*Task to carry out:* Your job with the data below is to output exactly the lines from the one holding "The height and width of the screenshot is (720, 1080)." down to the one holding "Task: Click Modifier", both included, and no others.

*Data records:*
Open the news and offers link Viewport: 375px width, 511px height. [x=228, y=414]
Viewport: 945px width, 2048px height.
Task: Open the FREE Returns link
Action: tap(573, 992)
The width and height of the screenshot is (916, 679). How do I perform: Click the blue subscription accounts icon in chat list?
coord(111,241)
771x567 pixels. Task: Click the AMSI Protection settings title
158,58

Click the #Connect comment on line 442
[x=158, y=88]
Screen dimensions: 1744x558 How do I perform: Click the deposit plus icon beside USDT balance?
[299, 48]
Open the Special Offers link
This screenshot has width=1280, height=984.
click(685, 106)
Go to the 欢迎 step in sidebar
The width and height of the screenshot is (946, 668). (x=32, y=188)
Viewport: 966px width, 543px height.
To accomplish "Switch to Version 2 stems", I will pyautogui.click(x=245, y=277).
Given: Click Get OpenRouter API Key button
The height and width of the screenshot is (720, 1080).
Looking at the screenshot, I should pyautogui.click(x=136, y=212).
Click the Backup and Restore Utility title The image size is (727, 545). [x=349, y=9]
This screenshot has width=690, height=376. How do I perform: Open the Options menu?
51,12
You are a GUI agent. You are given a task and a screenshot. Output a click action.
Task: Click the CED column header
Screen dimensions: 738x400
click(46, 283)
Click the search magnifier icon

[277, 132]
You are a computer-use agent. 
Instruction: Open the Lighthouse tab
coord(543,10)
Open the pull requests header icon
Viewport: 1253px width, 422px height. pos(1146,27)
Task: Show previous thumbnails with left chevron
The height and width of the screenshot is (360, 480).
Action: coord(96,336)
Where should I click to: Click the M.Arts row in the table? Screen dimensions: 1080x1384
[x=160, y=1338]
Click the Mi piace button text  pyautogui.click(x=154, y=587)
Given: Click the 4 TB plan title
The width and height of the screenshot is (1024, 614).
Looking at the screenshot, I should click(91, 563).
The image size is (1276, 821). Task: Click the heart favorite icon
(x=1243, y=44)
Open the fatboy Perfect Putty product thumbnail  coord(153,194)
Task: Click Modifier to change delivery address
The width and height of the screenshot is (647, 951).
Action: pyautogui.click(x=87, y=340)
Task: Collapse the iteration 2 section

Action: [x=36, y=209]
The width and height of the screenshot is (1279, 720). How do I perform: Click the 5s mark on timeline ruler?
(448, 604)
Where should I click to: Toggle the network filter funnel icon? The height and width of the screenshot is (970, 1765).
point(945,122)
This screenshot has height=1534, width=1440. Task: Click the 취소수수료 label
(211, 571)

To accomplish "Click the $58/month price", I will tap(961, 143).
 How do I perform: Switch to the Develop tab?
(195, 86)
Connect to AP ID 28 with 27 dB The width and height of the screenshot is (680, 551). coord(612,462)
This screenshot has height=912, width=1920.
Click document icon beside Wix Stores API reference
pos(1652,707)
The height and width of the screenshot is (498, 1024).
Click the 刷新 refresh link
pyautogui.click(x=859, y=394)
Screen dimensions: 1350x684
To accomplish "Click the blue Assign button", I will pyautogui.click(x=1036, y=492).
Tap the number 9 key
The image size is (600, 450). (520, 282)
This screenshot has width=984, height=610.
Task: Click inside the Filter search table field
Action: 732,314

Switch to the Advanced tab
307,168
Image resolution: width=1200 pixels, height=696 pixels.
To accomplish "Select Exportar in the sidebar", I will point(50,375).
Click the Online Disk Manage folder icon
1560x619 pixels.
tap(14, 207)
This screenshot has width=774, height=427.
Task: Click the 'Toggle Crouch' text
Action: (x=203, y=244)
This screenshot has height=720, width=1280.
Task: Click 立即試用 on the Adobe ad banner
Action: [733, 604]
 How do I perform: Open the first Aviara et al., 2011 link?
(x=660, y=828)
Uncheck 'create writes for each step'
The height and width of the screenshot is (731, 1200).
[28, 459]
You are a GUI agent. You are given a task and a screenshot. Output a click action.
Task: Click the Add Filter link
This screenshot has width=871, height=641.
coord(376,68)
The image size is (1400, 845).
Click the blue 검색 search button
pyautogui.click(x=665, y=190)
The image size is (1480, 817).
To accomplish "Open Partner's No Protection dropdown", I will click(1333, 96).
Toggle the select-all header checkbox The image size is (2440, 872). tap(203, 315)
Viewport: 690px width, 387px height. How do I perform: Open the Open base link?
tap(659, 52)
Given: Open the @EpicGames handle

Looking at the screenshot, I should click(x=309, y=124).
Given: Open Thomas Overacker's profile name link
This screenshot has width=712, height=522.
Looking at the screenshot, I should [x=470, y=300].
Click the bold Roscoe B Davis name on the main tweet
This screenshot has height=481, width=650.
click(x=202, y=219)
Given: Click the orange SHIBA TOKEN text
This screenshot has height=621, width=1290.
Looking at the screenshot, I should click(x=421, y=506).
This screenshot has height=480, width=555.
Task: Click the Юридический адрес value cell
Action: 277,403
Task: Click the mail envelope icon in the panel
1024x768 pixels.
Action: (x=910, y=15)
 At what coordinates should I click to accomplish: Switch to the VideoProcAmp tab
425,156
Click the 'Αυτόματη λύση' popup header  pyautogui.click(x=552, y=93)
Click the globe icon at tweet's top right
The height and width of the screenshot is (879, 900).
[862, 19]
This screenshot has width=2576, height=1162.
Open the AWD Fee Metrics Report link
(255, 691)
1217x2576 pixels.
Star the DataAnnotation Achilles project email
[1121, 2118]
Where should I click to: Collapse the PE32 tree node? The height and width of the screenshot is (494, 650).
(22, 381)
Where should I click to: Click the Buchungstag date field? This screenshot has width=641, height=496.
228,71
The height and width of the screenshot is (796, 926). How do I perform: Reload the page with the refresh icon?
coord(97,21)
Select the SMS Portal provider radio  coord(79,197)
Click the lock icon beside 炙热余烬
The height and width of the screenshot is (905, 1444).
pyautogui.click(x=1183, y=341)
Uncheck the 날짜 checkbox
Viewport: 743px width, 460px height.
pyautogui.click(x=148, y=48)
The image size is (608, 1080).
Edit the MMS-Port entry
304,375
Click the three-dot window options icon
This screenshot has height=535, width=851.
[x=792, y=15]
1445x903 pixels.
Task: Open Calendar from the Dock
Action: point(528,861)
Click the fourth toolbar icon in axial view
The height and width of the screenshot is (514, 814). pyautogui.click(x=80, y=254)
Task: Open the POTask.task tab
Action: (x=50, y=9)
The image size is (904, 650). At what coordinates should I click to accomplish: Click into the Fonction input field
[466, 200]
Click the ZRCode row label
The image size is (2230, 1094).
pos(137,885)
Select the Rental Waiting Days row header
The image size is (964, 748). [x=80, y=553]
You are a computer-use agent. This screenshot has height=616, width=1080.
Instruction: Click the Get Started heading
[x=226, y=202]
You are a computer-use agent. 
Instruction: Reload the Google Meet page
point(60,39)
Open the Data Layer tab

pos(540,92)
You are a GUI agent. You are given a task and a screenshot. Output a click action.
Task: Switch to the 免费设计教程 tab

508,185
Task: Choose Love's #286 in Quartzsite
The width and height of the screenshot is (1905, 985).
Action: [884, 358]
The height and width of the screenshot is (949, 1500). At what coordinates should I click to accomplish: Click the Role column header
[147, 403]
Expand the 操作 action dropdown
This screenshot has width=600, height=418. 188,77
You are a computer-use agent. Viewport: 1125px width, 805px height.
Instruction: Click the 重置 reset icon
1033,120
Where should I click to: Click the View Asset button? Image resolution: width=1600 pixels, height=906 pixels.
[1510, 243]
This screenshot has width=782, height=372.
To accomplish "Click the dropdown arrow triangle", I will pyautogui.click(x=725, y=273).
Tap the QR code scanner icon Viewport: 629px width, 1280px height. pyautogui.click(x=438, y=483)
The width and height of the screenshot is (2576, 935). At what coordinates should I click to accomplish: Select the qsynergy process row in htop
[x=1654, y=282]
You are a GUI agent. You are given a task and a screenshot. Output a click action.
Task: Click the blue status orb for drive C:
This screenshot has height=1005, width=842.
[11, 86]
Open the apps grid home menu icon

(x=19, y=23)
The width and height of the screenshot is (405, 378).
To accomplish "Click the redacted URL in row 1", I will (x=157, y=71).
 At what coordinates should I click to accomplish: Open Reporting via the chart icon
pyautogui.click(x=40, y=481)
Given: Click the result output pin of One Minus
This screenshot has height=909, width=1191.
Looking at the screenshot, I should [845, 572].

*Result:*
The height and width of the screenshot is (720, 1080).
Looking at the screenshot, I should pyautogui.click(x=136, y=212).
Click the Backup and Restore Utility title The image size is (727, 545). [x=349, y=9]
This screenshot has width=690, height=376. How do I perform: Open the Options menu?
51,12
You are a GUI agent. You are given a task and a screenshot. Output a click action.
Task: Click the CED column header
Screen dimensions: 738x400
click(46, 283)
Click the search magnifier icon

[277, 132]
You are a computer-use agent. 
Instruction: Open the Lighthouse tab
coord(543,10)
Open the pull requests header icon
Viewport: 1253px width, 422px height. pos(1146,27)
Task: Show previous thumbnails with left chevron
The height and width of the screenshot is (360, 480).
Action: coord(96,336)
Where should I click to: Click the M.Arts row in the table? Screen dimensions: 1080x1384
[x=160, y=1338]
Click the Mi piace button text  pyautogui.click(x=154, y=587)
Given: Click the 4 TB plan title
The width and height of the screenshot is (1024, 614).
Looking at the screenshot, I should click(91, 563).
The image size is (1276, 821). Task: Click the heart favorite icon
(x=1243, y=44)
Open the fatboy Perfect Putty product thumbnail  coord(153,194)
Task: Click Modifier to change delivery address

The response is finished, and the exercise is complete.